| To-do list |
a - Decide whether each statement below agrees with the article on the 2019 Ken Phelps All-Star Team infielders. Answer yes or no for each, and quote the exact words from the article that decide it.
(i) Tomscha turned pro after being drafted in the 17th round.
(ii) Tomscha's strikeout rate at Triple-A this year was the best of his career.
(iii) Alcantara has played in affiliated baseball since his 2017 season with the Reds.
b - Resume the article on the 2019 Ken Phelps All-Star Team infielders right after its final sentence, and keep writing in the same style.

| Extract to read |
::::::

The 2019 Ken Phelps All-Star Team: Position Players, Part 2

Here, in Part 2 of our series, we will crown the infielders for the 2019 Ken Phelps All-Star Team, a team of guys who, for whatever reason, have mastered the highest levels of the minors but are organizational depth at best, or forgotten entirely at worst, and yet have skills that might (might!) make them useful on a big-league team. Part 1, featuring the members of our outfield, can be found here. The pitchers will follow later.

Third Base: Damek Tomscha

For the second year in a row, our third baseman will be someone from the Philadelphia Phillies’ minor league system. Tomscha was a fiftieth-round pick (seriously!), declined to sign, and was drafted twice more before finally turning pro after being taken in the 17th round. In Dan Szymborski’s latest ZiPS projections for the Phils, Tomscha’s top comp was the immortal Brennan King.

Tomscha is already 27, but he’s done nothing but hit pretty much everywhere he’s gone. His wRC+ numbers between 2014 and 2018 at every level where he’s spent more than 100 plate appearances go like this: 126, 127, 131, 152, 123, 125. (His foray into Triple-A was less encouraging, good for a 60 wRC+ in 93 plate appearances.)

Now, to be fair, Tomscha has only ever shown power like that at Double-A Reading, a level somewhat legendary for inflating power numbers and turning players like Dylan Cozens and Darin Ruf into reincarnations of Babe Ruth. That said, Tomscha has been a good hitter even when he’s not hitting for power, even in the low minors, and has long shown off defensive skills as well.

And he’s a pretty good contact hitter too, with the 17.2% strikeout rate he posted in a small sample at Triple-A this year being the worst of his career.

So what is the package? A big, strong right-handed contact hitter, who doesn’t strike out much and might have some power potential. That’ll work for us at third base.

Shortstop: Arismendy Alcantara

Back in the day, Alcantara was a hot commodity as a prospect who flashed power and speed in the Cubs’ minor league system. It didn’t work out, though – in 459 major league plate appearances, the switch-hitter hit 11 homers and stole 14 bases, but struck out at a rate that would make Mark Reynolds blush, on his way to a .189/.235/.315 triple slash and 49 wRC+. A 1.9% walk rate and 35.2% strikeout rate with the Reds in 2017 – good for a 5 wRC+ (!!) – sealed his fate, and he hasn’t played in affiliated baseball since.

::::::

| Supplied data |
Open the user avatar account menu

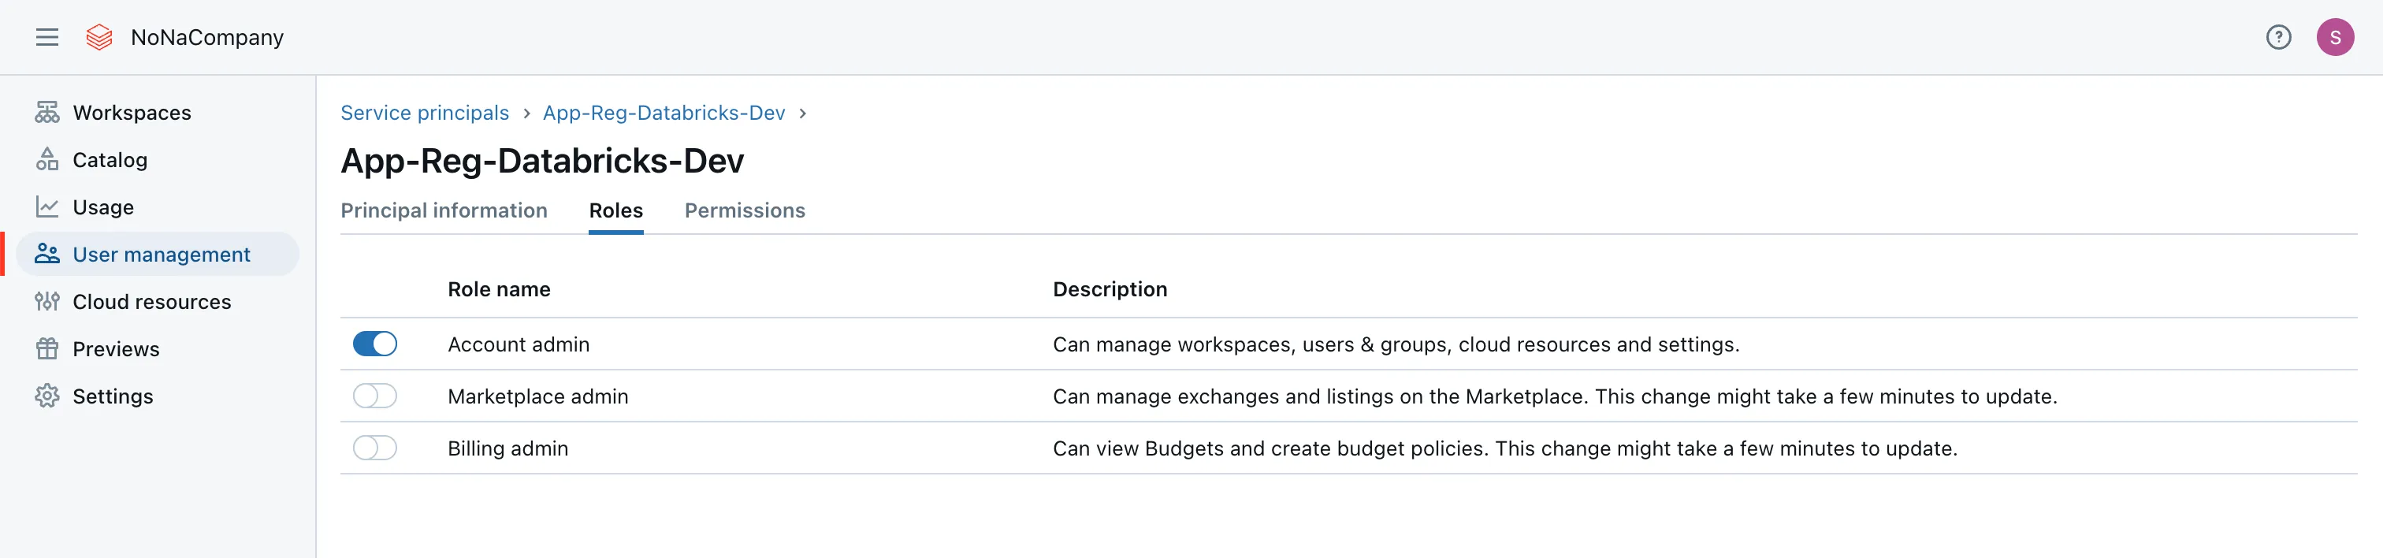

::::::

| Final answers |
a -
(i) Yes: "finally turning pro after being taken in the 17th round"
(ii) No: "being the worst of his career"
(iii) No: "he hasn’t played in affiliated baseball since"

b -
But something happened in 2018 when Alcantara spent three stints in the Mexican League: he started drawing walks. A lot of walks, especially by Alcantara’s standards. Despite being four years younger than the average player at his level – after all, Alcantara is still just 26 – he walked at a 9.5% rate or better at three different Mexican League stops. To put that in perspective, Alcantara’s 38 walks in 397 plate appearances was more than he’d had at any level since he was a 21-year-old at Double-A in 2013. The result was a .285/.353/.527 line with 18 homers and 15 steals, showing the tantalizing power-speed combination is still in there. But what’s also in there is this defense at shortstop.

Now, it’s entirely possible that Alcantara’s newfound plate discipline is a mirage, or that it won’t translate back to affiliated baseball. That said, the package is intriguing enough, and Alcantara is still young enough, that he may just be a late bloomer. Major league baseball might have given up on him, but we won’t.

Second Base: Jack Mayfield

Unlike Alcantara, here’s a name you might never have heard before. Mayfield, 28, is no one’s idea of a real prospect – he wasn’t even drafted. But during his time in the Astros’ farm system, he seems to have developed one tool that’s hard to fake: power.

The breakout came in 2016 at Double-A, when Mayfield obliterated opposing pitchers to the tune of a 132 wRC+ and a .288 ISO. Despite faltering in his first taste of Triple-A later that year, Mayfield rebounded and in 2018 proved he was in Fresno to stay, with a .270/.324/.457 triple slash, .341 wOBA, and .187 ISO, his second consecutive year at the level with an ISO above .185 and a wOBA above .340. And even more intriguingly, Mayfield can play defense. Here he is flashing the leather at third base:

And here he is at second base – adding a pretty awesome flip to shortstop:

Now, Mayfield isn’t without his warts – no one on this list is, after all. His plate discipline is lackluster, to put it mildly; he’s never posted a double-digit walk rate, and even in his second-best season, 2016, he struggled to reach a .300 OBP. Still, there have been signs of growth there as well. His BABIP in 2016 was unsustainably low (.226 at both Double- and Triple-A); he’s run BABIPs consistently above .300 both before and since. Mayfield may never walk more than 6% of the time in the big leagues, and he’ll probably strike out a ton. Still, the power and defense are real, and his profile is similar to another 5-foot-11, 190 pound infielder: Brandon Inge. Mayfield doesn’t have Inge’s upside, of course (when Inge was Mayfield’s age, he already had four big league seasons under his belt). But a poor man’s Brandon Inge still has some value, and given a full season’s worth of plate appearances, Mayfield might surprise.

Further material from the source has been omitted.